Onze inbreng in de raad van 3 juli 2008
1. verkoop Vossekuil
2. WMO-beleidsplan
3. beleid uitbreidingen begraafplaatsen
4. bibliobus Anna Jacobapolder
Voorstel risicomanagement en weerstandsvermogen
We hebben binnen fractie met name nog stilgestaan bij de vraag over het inzetten van onbenutte OZB-capaciteit en dan met name de politieke realiteit hiervan.

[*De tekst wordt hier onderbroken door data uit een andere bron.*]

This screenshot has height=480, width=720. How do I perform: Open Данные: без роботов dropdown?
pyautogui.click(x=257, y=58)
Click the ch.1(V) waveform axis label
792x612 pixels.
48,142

Het gaat om een ruimte van € 1.2. Het gebruik hiervan moeten maken zou een OZB-belastingverhoging tot gevolg hebben van ongeveer 50%. Wij willen thans de opmerking plaatsen op het moment dat we het weerstandsvermogen zouden moeten aanspreken, onze fractie met name bij een mogelijke inzet van de OZB-capaciteit kritisch zal stilstaan.
Met deze kanttekening zullen we akkoord gaan met dit voorstel.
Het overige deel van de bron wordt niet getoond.